- Extracted records

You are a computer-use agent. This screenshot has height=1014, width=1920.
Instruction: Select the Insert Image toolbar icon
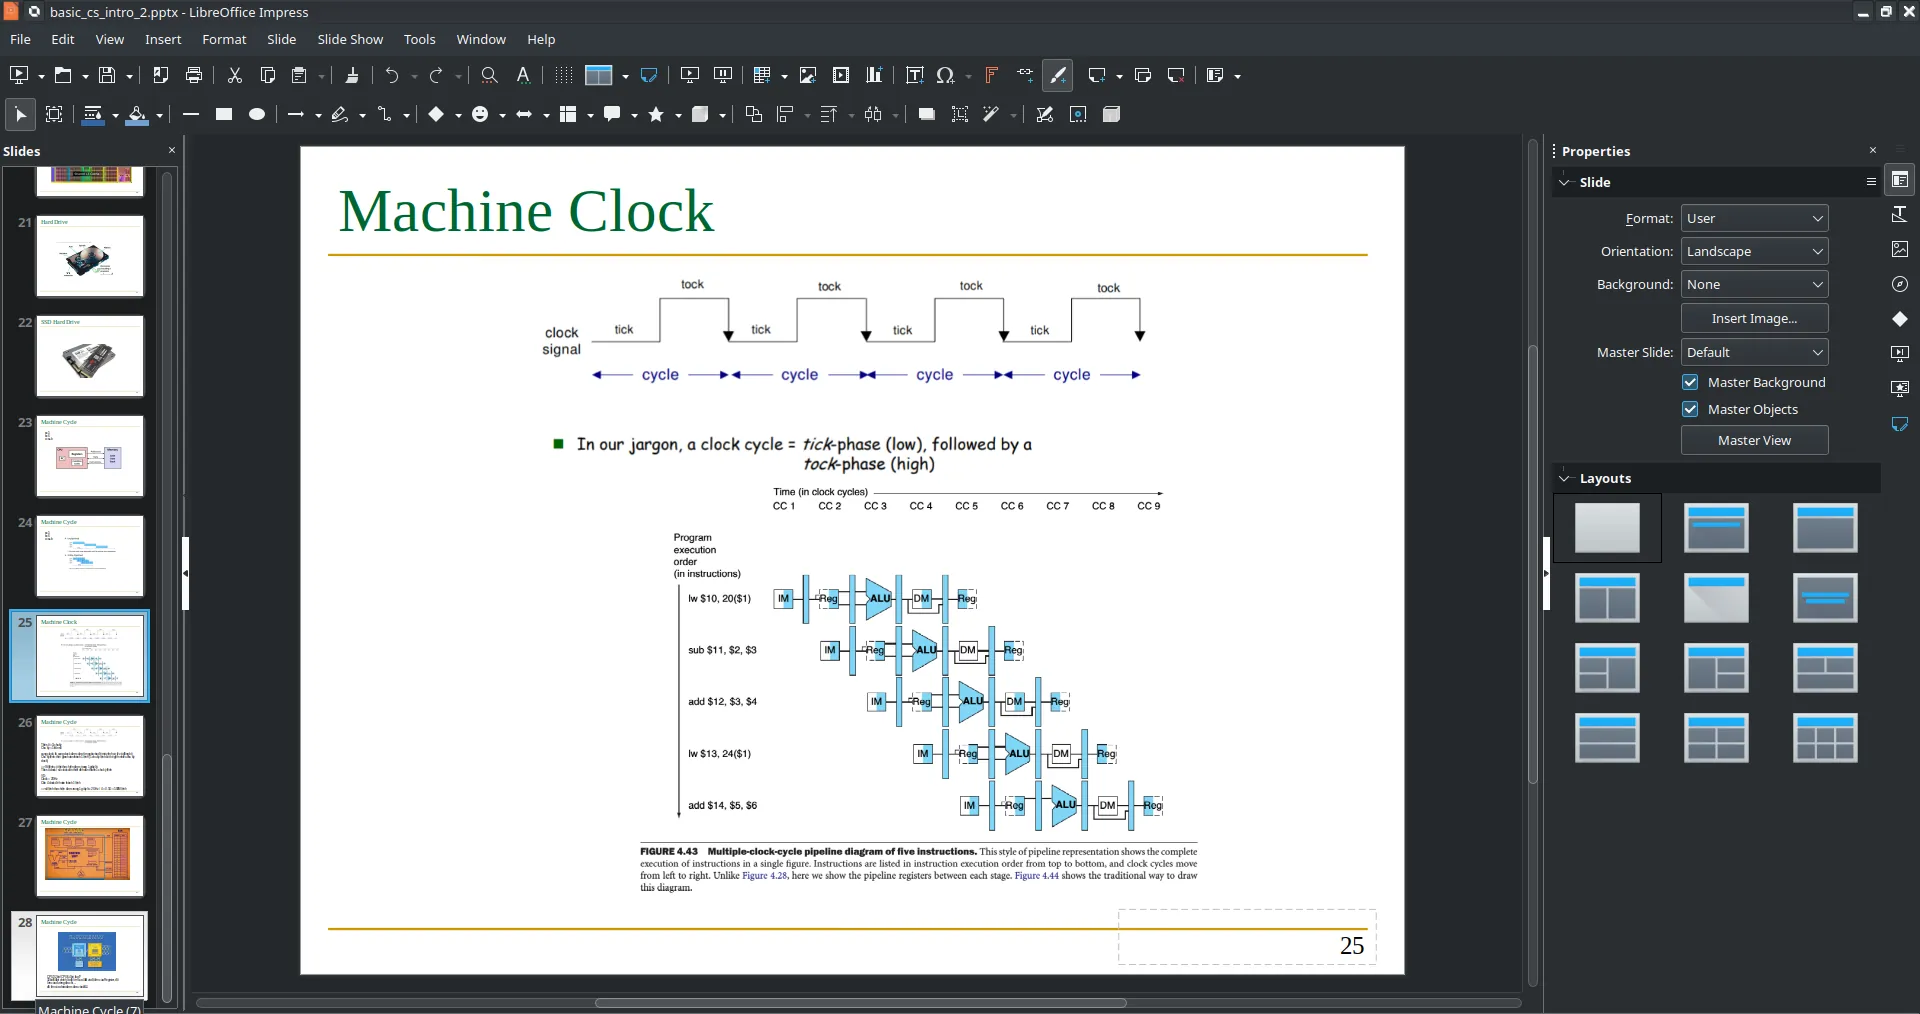click(x=808, y=75)

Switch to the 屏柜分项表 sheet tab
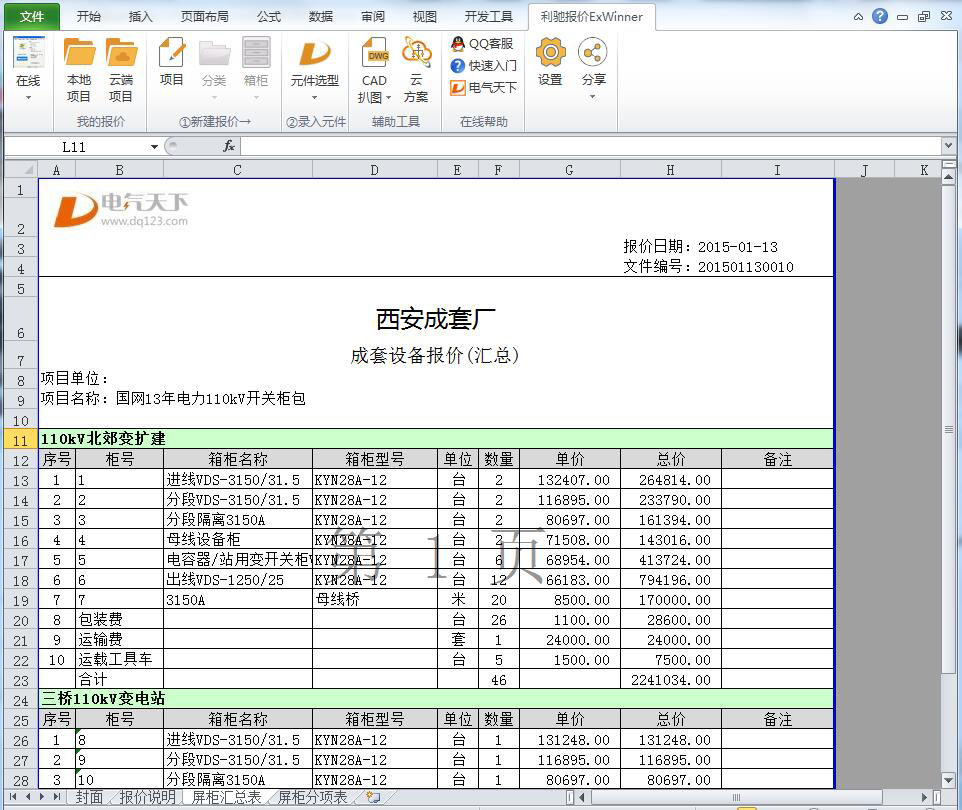(x=313, y=797)
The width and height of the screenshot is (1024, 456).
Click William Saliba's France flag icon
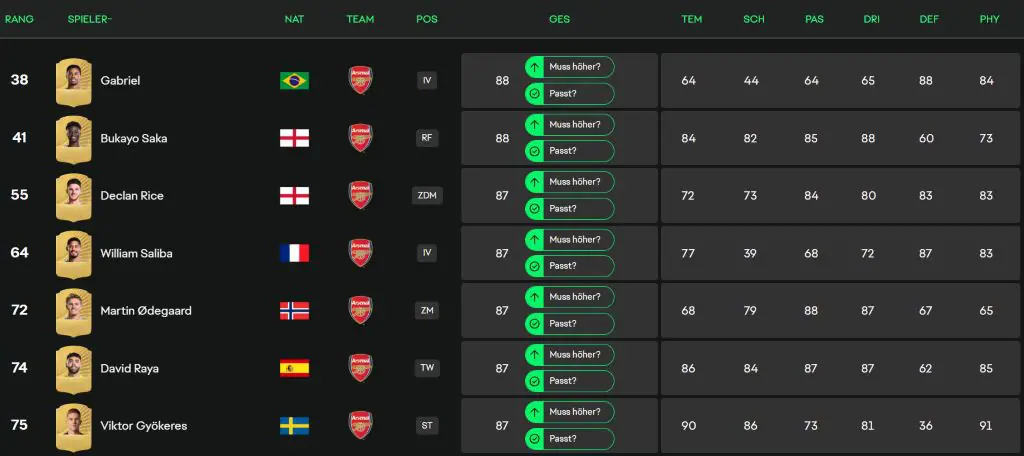[x=294, y=253]
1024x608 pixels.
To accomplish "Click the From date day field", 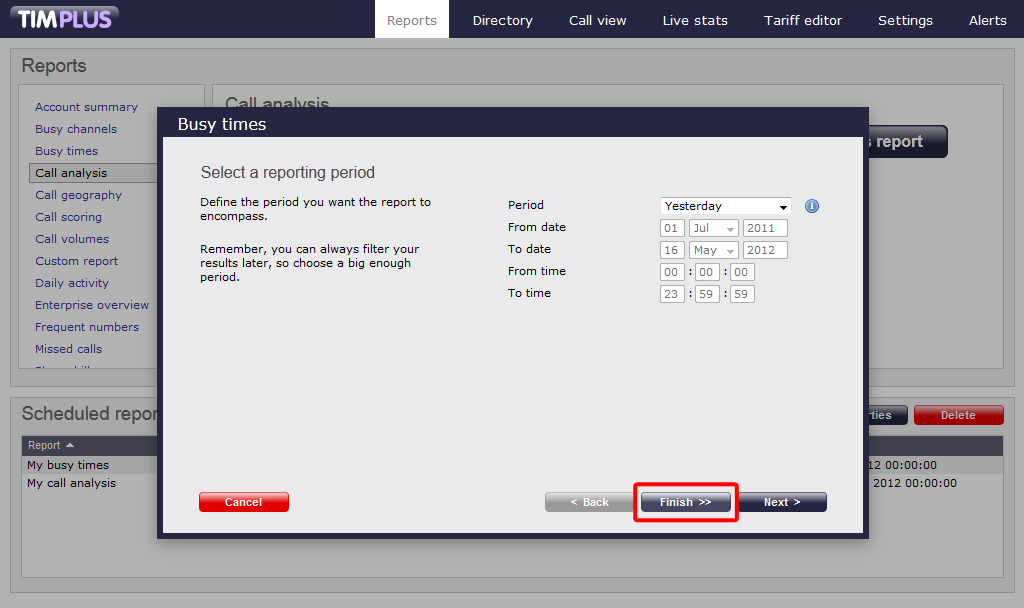I will click(672, 228).
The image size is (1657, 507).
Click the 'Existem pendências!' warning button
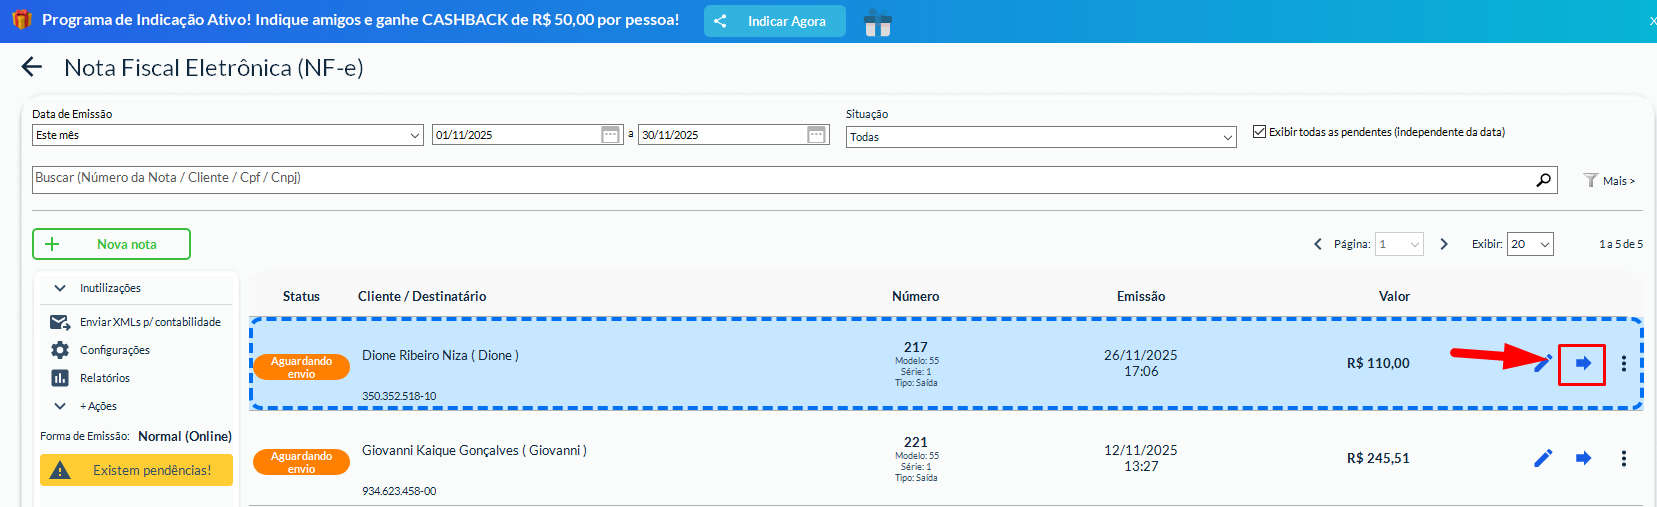137,470
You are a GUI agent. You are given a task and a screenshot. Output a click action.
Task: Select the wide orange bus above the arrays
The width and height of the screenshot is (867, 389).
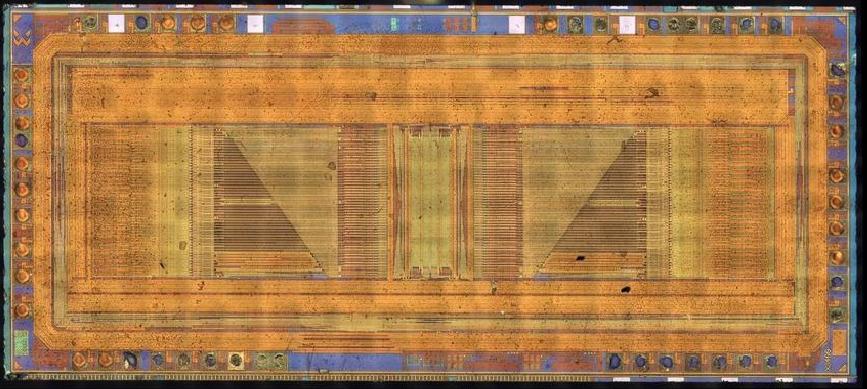pos(431,95)
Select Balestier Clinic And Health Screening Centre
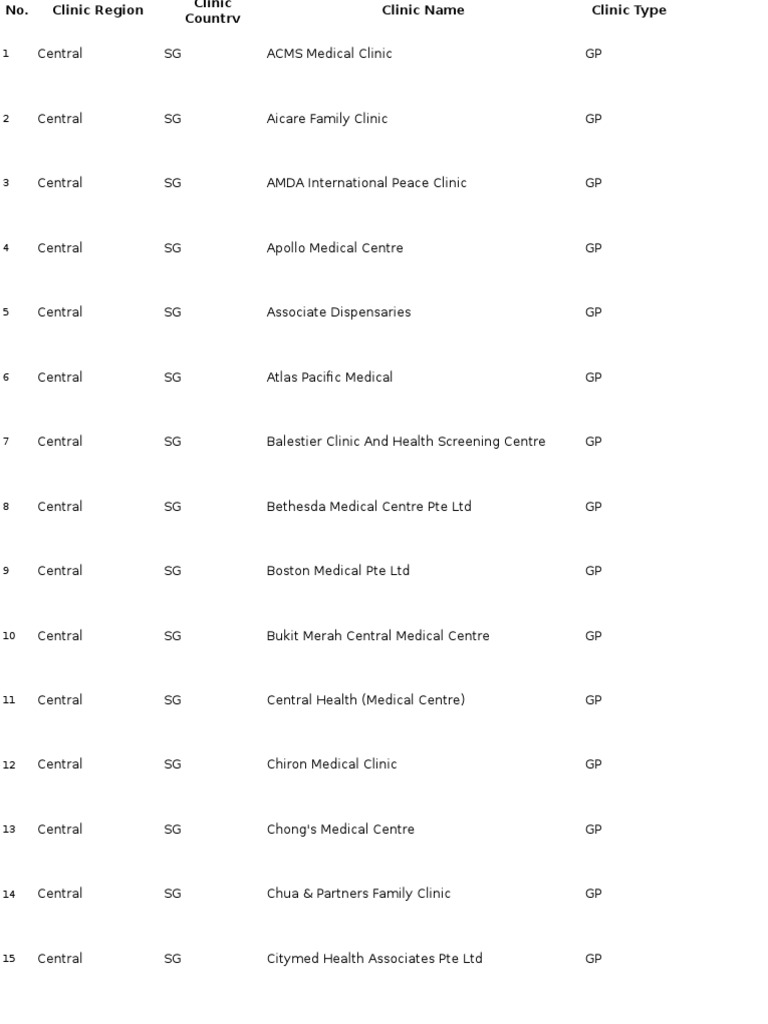This screenshot has width=768, height=1024. (x=405, y=442)
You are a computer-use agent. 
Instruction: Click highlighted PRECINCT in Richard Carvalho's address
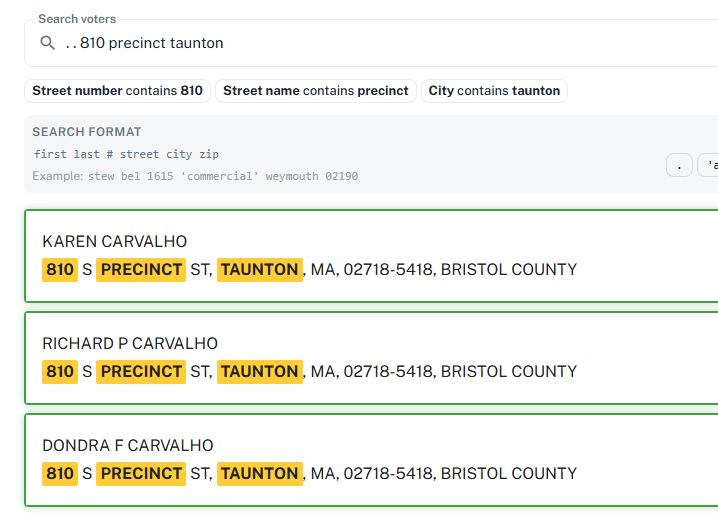tap(141, 371)
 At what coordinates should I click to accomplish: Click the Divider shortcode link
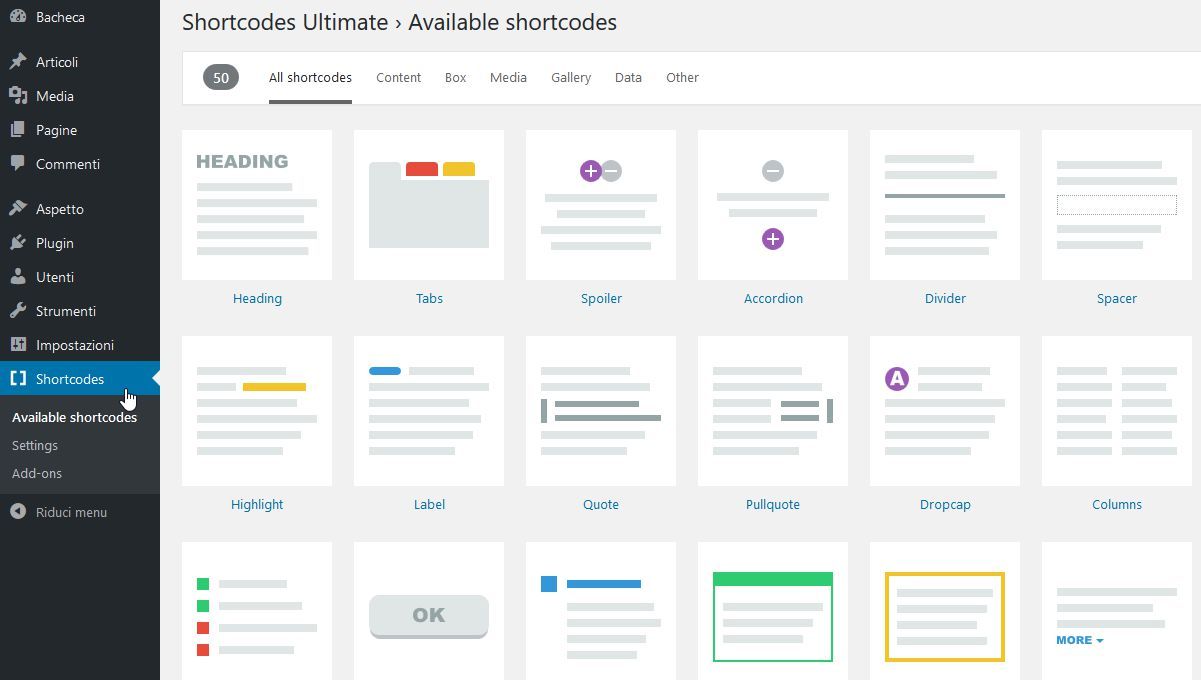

- Your task
Start with the line holding "Select Balestier Clinic" and repeat exactly every line through the final line of the records above, but no pictures and nothing more.

- Exercise answer
Select Balestier Clinic And Health Screening Centre
This screenshot has width=768, height=1024. (x=405, y=442)
You are a computer-use agent. 
Instruction: Click highlighted PRECINCT in Richard Carvalho's address
tap(141, 371)
 At what coordinates should I click to accomplish: Click the Divider shortcode link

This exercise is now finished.